We crawled into the glass cable car that would carry us to the upper paths. As it began to lurch its way across the canyon, above trees black as night water, we laughed nervously. Then we were up, finally, walking the ancient stone corridor, the pale light cold on our foreheads. The air tasted faintly of metal.
“Should we have bought something back there, from that woman?” I said. “For my mother?”
“Gabriel wants Chinese cigarettes,” Tomas said, his dark eyes watering in the strong wind. “I don’t know. Somehow it’s more stylish to smoke foreign ones.”
/> “You’re hard on him,” I said.
I shouldn’t have said it. Tomas glanced at me, quiet. He didn’t like to talk about his brother much in those days. Between them lay a gentle hatred whose childhood roots were still murky to me, despite a decade of marriage. It could only be made worse, later, by the accident that happened two years after we returned from China. Tomas would strike his nephew with his car, killing the boy. The child just three. By then Tomas and I had entered the era of our disaffection. What I’d know I’d learn through a mutual friend. The death would be a barrier through which nothing could pass, and everyone connected with it would disappear on the far side, lost.

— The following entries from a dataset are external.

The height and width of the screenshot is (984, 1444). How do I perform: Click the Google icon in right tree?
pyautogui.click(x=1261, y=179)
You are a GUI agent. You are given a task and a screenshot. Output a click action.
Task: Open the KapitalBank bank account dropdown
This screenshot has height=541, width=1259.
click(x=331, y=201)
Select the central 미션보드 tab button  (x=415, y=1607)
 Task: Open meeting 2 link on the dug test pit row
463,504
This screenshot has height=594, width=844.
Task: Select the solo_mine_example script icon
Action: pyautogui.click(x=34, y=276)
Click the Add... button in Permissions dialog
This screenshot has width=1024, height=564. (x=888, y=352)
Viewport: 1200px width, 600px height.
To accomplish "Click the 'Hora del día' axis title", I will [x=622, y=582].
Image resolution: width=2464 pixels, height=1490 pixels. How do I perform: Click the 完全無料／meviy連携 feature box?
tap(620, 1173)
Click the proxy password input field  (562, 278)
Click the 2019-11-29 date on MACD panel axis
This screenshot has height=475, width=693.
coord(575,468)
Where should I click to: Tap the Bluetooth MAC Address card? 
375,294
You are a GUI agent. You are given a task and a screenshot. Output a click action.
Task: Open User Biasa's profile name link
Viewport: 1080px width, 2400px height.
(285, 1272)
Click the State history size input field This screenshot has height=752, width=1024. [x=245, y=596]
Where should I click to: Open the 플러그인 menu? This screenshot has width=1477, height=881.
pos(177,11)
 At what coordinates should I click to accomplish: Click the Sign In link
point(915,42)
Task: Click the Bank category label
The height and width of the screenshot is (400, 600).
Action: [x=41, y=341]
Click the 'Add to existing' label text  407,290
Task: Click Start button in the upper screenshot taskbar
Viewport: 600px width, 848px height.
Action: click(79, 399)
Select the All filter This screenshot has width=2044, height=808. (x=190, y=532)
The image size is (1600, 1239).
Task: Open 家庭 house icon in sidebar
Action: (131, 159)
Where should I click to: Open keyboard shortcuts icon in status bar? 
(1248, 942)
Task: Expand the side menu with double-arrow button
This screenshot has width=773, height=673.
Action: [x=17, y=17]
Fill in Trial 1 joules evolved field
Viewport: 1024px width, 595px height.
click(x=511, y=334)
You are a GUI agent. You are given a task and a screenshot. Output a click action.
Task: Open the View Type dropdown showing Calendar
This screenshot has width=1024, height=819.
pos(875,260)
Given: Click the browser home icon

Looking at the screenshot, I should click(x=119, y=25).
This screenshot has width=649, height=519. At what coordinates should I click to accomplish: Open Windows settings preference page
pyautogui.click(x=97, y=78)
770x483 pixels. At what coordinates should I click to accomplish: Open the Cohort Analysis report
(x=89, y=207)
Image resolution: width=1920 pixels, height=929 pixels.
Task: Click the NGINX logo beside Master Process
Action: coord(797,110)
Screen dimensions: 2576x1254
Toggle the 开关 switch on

But that day, over the coming hours, the twisting rock path stretched out before us into the distant fog. We walked along a section that had purple veining on the stones, as well as starker, whiter rock, and stone of such muddy gray you felt intensely how ancient and elemental it was. And though we spoke easily, laughing, I could feel—we both could—the shadow of my earlier remark.
The fog grew heavier. Snow began to fall.
It seemed the right time to leave. We retraced our steps back to the glass cable-car entrance, but it was nowhere to be found. We tried another path, but it ended in a lookout. We stared at each other. The snow got thicker.
Behind us, a sudden figure was striding away. Tomas called out to the man, but as we rounded the corner, he was gone.
The afternoon was growing darker. A strong smell of soil filled the air. We ascended a set of crooked steps that led onto a landing that stopped abruptly at a barrier. Another set descended to a solid wall. One path seemed to stretch into nowhere, and we gave up following it. My fingertips began to burn with cold. I pictured Beijing at this hour, the bright restaurants on the street near our hotel, the air smelling of exhaust and fried meat and sun-warmed blossoms, their fallen petals like drops of pale wax on the pavement.